**TASK BRIEF:** Render the part of the records that opens with the line containing "Expand the 4..15 slots node" and runs through the end of the records as a JSON list of strings, one per line, skipping blank lines. Leave the pictures out of the answer.

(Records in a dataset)
>>>

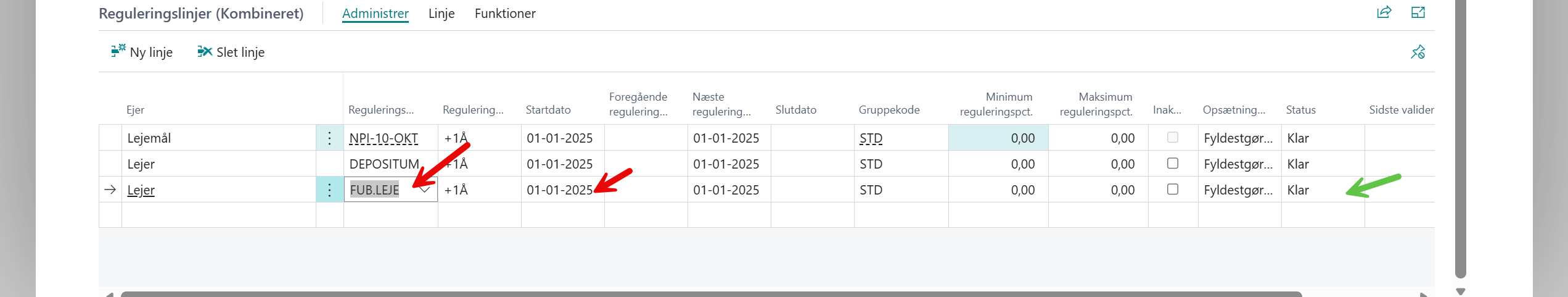This screenshot has width=1568, height=297.
Task: Open the Funktioner menu
Action: pos(505,14)
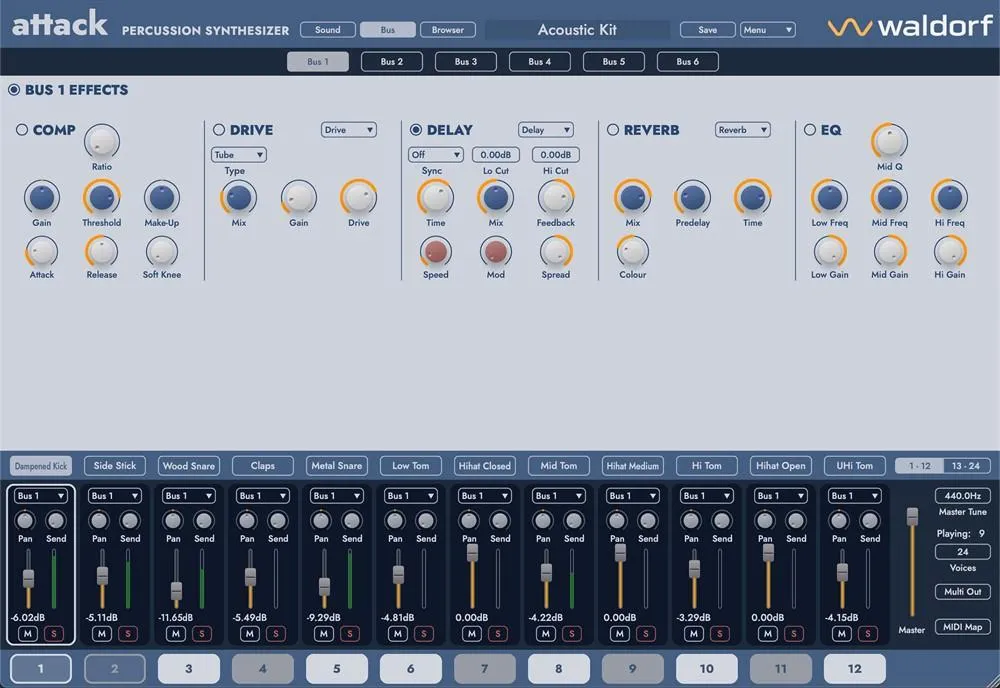This screenshot has width=1000, height=688.
Task: Open the Drive Type Tube dropdown
Action: point(238,155)
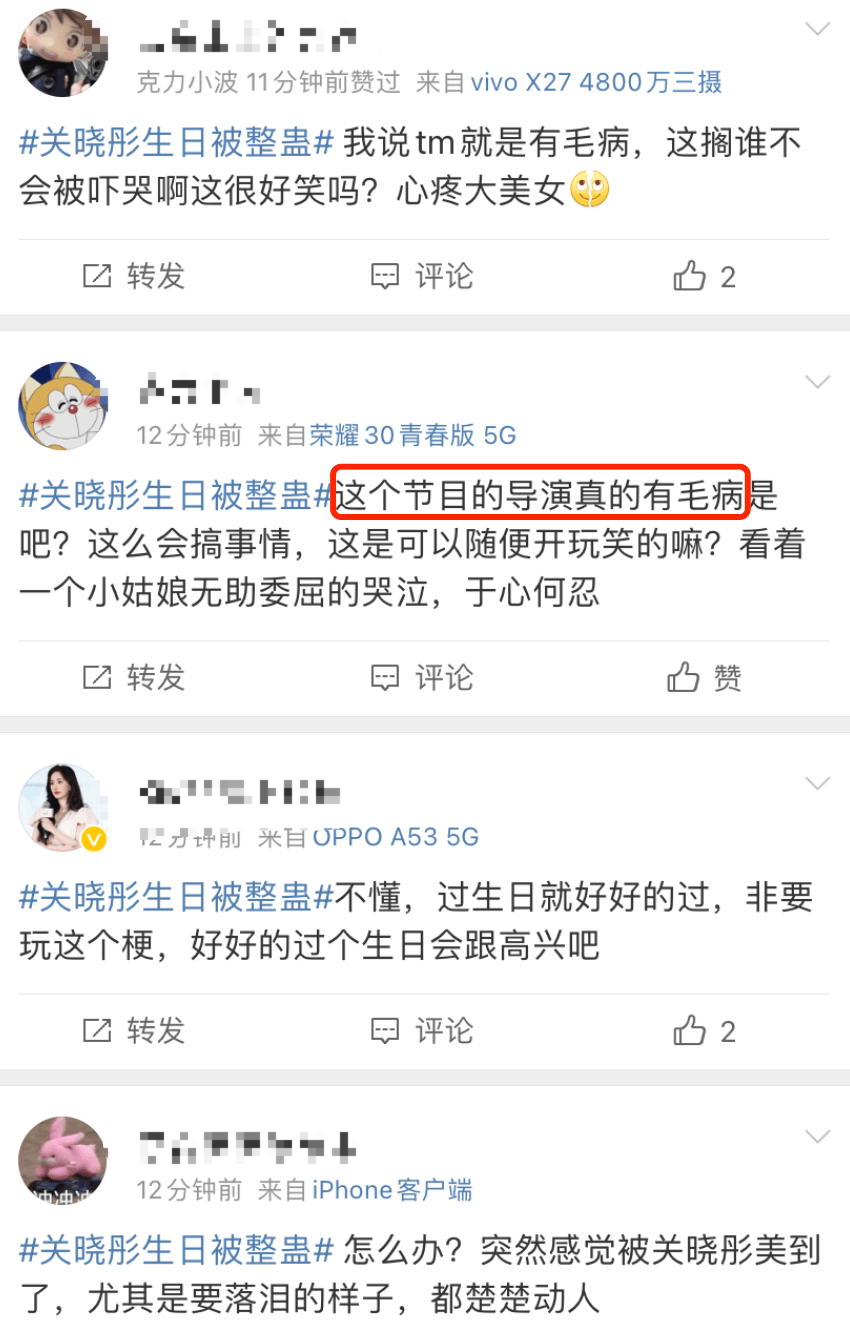
Task: Tap the vivo X27 4800万三摄 source link
Action: click(x=596, y=82)
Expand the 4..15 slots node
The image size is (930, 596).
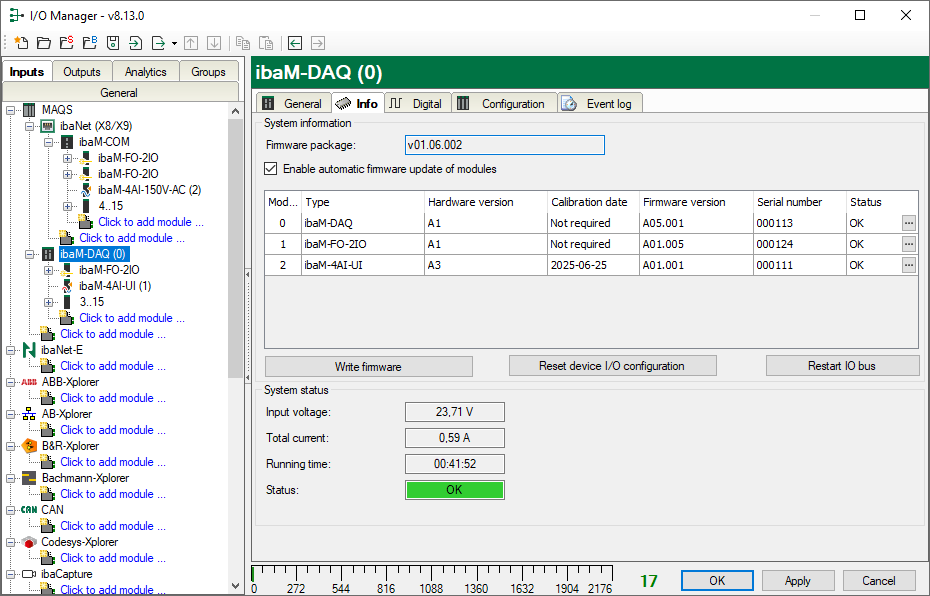click(x=68, y=206)
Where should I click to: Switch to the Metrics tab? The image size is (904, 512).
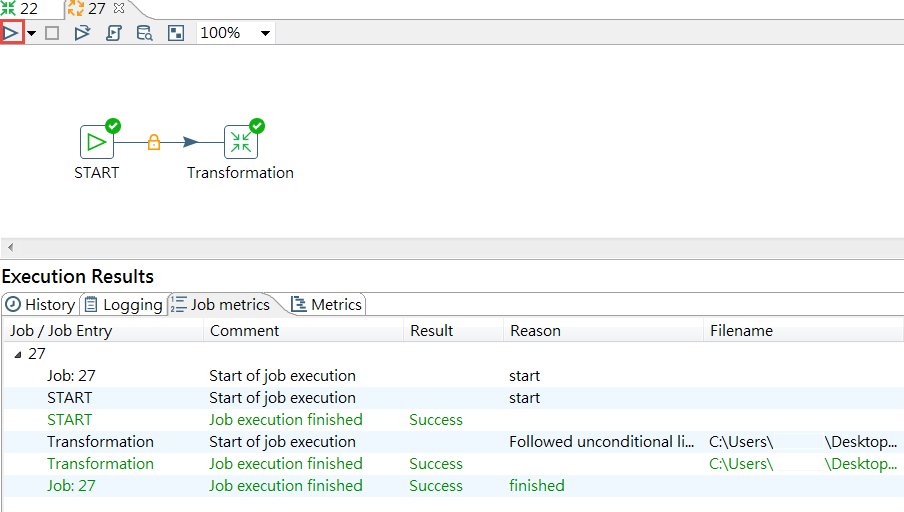pyautogui.click(x=326, y=305)
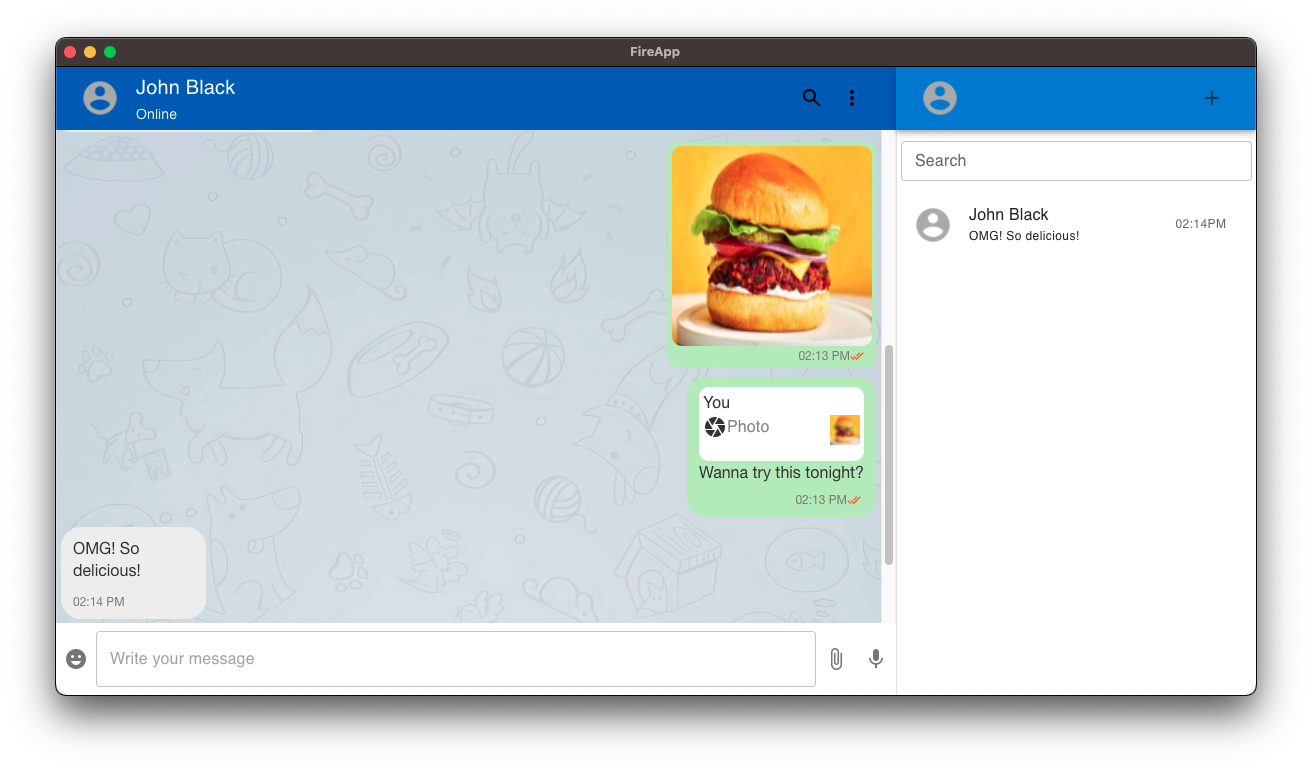Click the Search field in the sidebar
Screen dimensions: 1312x769
point(1075,160)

<<<

**SOLUTION TO THE EXERCISE:**
[
  "Expand the 4..15 slots node",
  "The image size is (930, 596).",
  "click(x=68, y=206)",
  "Where should I click to: Switch to the Metrics tab? The image size is (904, 512).",
  "pyautogui.click(x=326, y=305)",
  "Click the Search field in the sidebar",
  "Screen dimensions: 1312x769",
  "point(1075,160)"
]